Heat a large frypan on medium to high heat and place a good splash of olive oil. Once the oil is hot, place two slices of veal in the pan and cook until golden (about four minutes). Turn over and add half butter to the pan and half the sage leaves. Cook for about 2 minutes unbtil golden and remove the cotolette and sage leaves from the pan. Set aside on warmed plates. Repeat with the remaining veal, adding a bit more oil if needed. Scatter some sea salt on the cooked veal.

Serve the cotolette topped with crispy sage leaves and the lovely sauce that is left in the pan. My parents would have given anything to have eaten this at Bonegilla instead of the never-ending mutton stews they got at the mess hall! Buon appetito!

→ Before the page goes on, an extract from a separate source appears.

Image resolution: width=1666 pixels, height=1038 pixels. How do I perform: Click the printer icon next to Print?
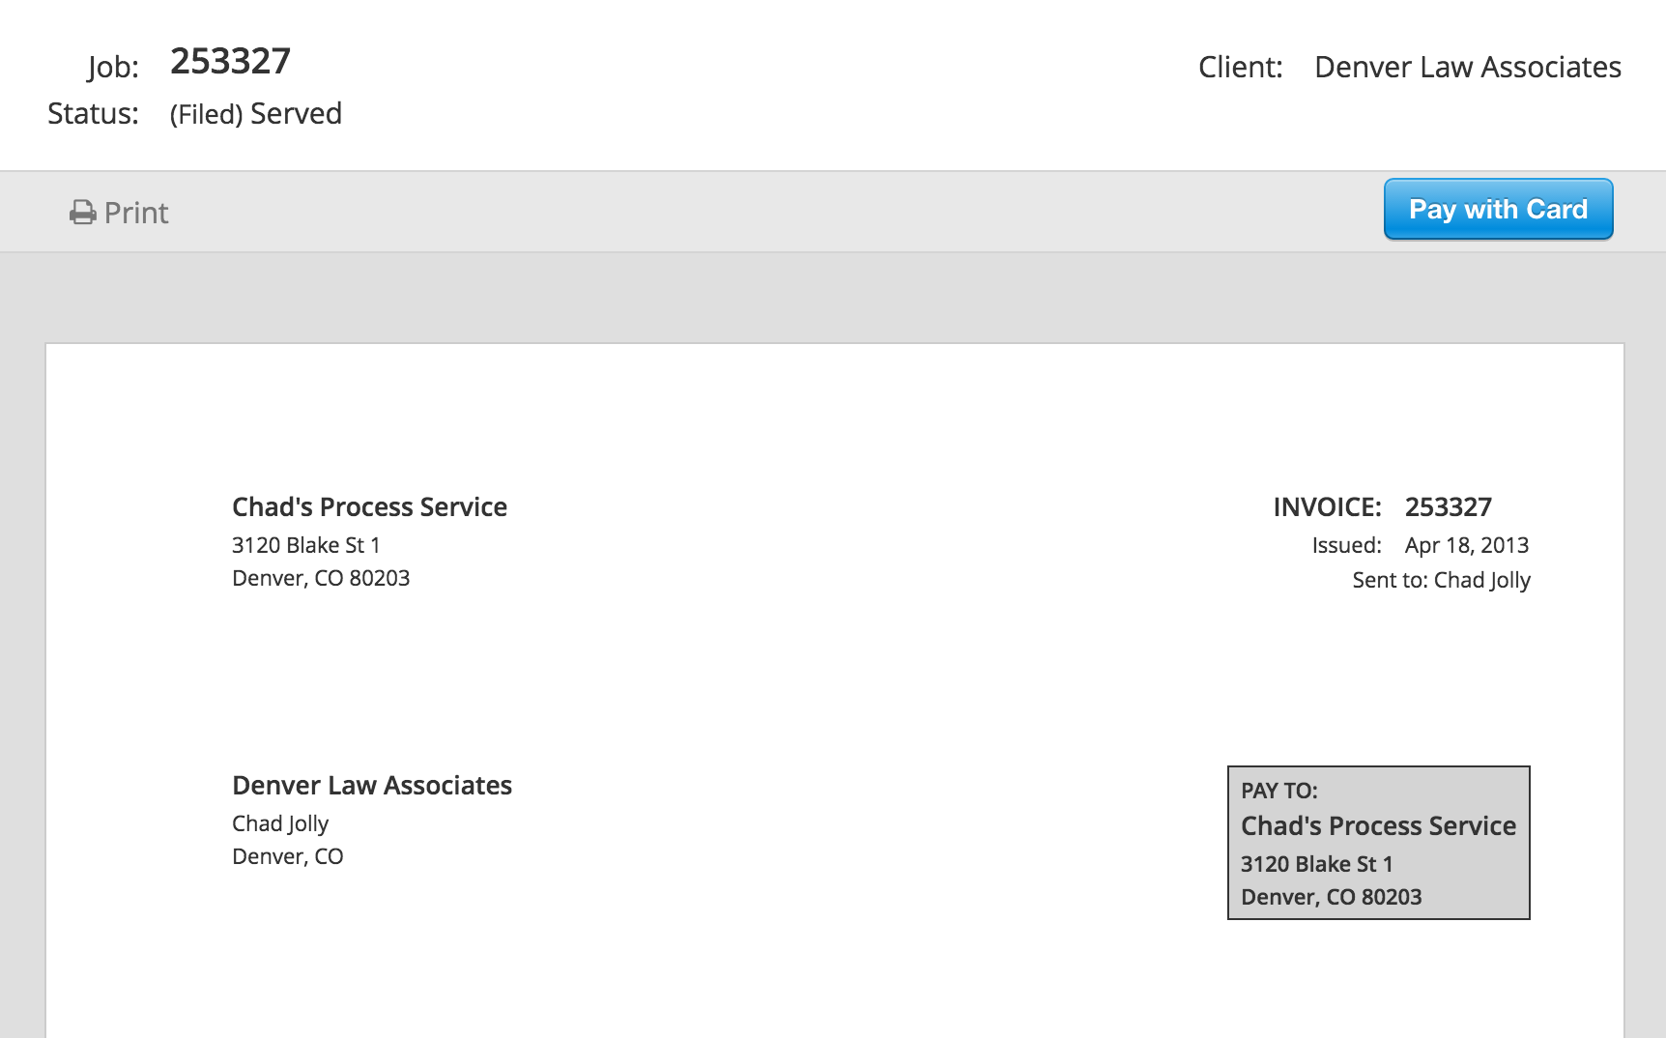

The photo below is of me in the Bonegilla mess hall, smiling over the sausages I helped make. My niece Claire has also written up the event in her latest blog post, and she is correct in saying that it was a very moving experience being at Bonegilla (and lots of fun making the sausages too).

Paola salsiccie

* Adapted from Gourmet Traveller March 2013


  • albert says:

    Hi Paola,

    Ahhh, cotolette, always an Easter favourite at home. Mum used nutmeg in the breadcrumbs, divine! I haven’t done them with sage but I wil try it. It looks good, sage is one of those flavours that works so well in the Italian kitchen.

    I love your story of Bonegilla, it sounds so familiar. Our journey continued from there to Geelong and the Migrant Hostel there. A saga all on its own!

    The luganege look good. I wish I had known about the workshop. I’ve always wanted to make some home grown luganege e muset. Mybe next year.

    Saluti e bona Pascua


    • Ciao Albert
      I love the sound of nutmeg in cotolette – che bon!
      Am I correct in understanding that you were at Bonegilla as a child?! My niece, who is a real foodie, found the MFWF luganega making event and booked for us. If it had not been for her, I probably wouldn’t have gone. They said however, that it was the first of such events so it might be repeated – so keep your eye out for it.
      Buona Pasqua a te e la tua famiglia- the work week has sadly returned too soon.
      Grazie for the visit to the site.

  • It’s hard being an Australian to hear stories like this and I feel so badly for your parents and the many who came to Australia in those days. I think my in laws came later as they never mentioned coming in through camps. Now I am in Italy and even with my Italian speaking husband I find it hard to understand the conversations and the food is incredible!! thank goodness your parents generation made that epic journey and gave us the delights of Italian life we now take for granted. xxx

    • Thanks Lisa. It was hard back then, I can’t imagine a life with no Internet for overseas communication. Life is so much easier now that we can keep in touch. I am following your adventures in Italy and look forwards to seeing your photos and posts. My mother could never imagine going back to an old house – it is funny how that generation want everything to be brand new & we crave the old times X

  • Paola Henry says:

    Thank you for the stories – I share the same history (and food) as you – my mother travelled to Australia that same date . Actually, my mother shared a bunk on the ship with your mother ( she later became your godmother). Wonderful blog and fantastic recipes!

    • Paola Clappis, is that you? How incredible that you have found my blog…How did you find it? Thank you for your lovely words. Are you in Melbourne? I had heard you lived in Italy. I remember parties at your family home all those years ago – the 1970s when we were tiny.